Le G20 déterminé à enrayer la crise grecque, avare en mesures concrètes

Le débat au Parlement grec sur le vote de confiance au gouvernement de Papandréou se poursuit.

 

Les présidents américain et français, Barack Obama et Nicolas Sarkozy, à la fin du sommet du G20. FRANCE 2/

Nouveau coup de théâtre dans une tragédie grecque qui n'en finit plus de rebondir. Aujourd'hui vendredi, le ministre grec des Finances, Evangélos Vénizélos, a officiellement annoncé aux dirigeants de la zone euro la décision de la Grèce de "ne pas organiser le référendum" qu'elle avait prévu sur le plan européen de sortie de crise.

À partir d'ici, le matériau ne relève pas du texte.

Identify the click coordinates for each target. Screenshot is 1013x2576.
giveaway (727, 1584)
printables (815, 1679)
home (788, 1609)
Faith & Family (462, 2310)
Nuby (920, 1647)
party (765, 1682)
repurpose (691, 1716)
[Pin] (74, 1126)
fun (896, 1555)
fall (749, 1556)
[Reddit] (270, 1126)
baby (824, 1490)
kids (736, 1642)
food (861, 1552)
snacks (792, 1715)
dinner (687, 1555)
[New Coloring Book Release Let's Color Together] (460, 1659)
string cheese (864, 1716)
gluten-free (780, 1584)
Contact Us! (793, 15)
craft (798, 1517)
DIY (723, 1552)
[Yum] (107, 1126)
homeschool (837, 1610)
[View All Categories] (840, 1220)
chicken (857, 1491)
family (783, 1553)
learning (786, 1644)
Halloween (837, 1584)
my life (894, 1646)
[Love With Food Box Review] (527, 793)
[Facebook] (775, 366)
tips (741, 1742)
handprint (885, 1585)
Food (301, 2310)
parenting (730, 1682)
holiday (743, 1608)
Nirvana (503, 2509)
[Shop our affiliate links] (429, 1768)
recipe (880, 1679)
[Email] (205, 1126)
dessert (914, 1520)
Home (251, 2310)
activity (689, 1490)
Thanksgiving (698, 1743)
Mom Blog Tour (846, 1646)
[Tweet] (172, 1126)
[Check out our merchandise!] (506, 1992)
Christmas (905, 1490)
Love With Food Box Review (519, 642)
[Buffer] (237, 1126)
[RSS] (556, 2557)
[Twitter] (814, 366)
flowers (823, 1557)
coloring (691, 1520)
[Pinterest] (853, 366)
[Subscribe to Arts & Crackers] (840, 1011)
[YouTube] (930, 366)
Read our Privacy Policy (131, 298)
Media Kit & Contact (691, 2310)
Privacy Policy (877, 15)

M. Venizelos a aussi souligné que le gouvernement briguait vendredi soir la confiance "pour obtenir le plus grand consensus possible" politique "avec la formation d'un gouvernement en ce sens".

 

Le débat au Parlement grec sur le vote de confiance a commencé vendredi soir à 16H00 GMT, selon la télévision du Parlement. Environ 70 députés des cinq partis parlementaires doivent s'adresser à l'assemblée parlementaire avant le discours de M. Papandréou, prévu pour 21H30 GMT, trente minutes avant le début du déroulement du vote nominal.

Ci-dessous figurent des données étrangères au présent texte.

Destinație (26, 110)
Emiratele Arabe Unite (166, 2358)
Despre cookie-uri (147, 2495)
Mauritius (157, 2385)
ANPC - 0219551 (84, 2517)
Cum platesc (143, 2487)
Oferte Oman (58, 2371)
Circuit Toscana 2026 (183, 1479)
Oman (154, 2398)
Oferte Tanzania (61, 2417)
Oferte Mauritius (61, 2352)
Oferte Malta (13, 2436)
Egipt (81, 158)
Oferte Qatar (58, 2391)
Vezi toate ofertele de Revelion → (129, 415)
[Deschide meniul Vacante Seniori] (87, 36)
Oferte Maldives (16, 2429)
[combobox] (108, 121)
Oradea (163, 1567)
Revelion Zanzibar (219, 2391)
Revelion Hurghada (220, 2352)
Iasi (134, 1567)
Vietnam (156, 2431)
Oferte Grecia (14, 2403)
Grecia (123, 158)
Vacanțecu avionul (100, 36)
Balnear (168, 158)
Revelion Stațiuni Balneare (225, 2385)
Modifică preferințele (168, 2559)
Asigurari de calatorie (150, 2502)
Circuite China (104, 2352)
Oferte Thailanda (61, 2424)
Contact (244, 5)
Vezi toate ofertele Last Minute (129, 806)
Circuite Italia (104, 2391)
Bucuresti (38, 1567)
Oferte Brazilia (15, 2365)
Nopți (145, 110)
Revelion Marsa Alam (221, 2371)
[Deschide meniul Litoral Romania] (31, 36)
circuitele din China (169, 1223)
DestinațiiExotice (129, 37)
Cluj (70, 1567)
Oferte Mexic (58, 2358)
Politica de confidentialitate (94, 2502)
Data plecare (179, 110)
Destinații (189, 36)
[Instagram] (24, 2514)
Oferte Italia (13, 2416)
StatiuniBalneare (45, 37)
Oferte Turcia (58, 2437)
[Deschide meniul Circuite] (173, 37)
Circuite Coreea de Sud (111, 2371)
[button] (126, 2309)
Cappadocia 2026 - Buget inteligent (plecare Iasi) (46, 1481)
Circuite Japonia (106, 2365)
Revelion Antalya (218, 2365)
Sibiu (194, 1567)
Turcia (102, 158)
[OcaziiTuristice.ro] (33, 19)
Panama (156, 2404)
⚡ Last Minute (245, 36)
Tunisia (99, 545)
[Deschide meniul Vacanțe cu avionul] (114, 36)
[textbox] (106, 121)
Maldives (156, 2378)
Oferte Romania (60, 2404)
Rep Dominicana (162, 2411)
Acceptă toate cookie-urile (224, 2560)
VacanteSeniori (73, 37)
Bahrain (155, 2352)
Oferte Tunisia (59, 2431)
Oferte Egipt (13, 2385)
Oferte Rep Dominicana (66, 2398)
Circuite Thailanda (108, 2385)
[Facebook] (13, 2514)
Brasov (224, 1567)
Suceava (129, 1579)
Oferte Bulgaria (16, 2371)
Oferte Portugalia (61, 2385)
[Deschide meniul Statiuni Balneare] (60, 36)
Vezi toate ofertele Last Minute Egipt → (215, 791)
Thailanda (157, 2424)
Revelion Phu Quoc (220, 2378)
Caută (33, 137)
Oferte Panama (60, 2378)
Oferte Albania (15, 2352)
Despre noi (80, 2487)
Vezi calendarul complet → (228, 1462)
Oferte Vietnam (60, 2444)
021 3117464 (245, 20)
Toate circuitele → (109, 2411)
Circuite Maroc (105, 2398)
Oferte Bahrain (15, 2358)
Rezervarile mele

Le résultat du vote restait incertain, même si la majorité socialiste est de 152 sur les 300 sièges au parlement. Quelques députés du parti au pouvoir, le Pasok, ont menacé de voter contre M. Papandréou réclamant un gouvernement d'unité pour faire sortir le pays de la crise.

 

Georges Papandréou va tenter lors de ce vote à haut risque de rester en place, le temps de garantir le lancement du plan européen anticrise qui doit sauver son pays de la faillite et le maintenir dans l'euro. Car même si le référendum a été finalement abandonné, les moyens de sortir de la crise politique et financière dans laquelle s'enfonce la Grèce sont encore loin d'être trouvés.

 

Parallèlement à Cannes, le sommet du G20 qui s'est efforcé d'éviter une propagation de la crise grecque, en plaçant l'Italie sous la surveillance du FMI, a pris fin.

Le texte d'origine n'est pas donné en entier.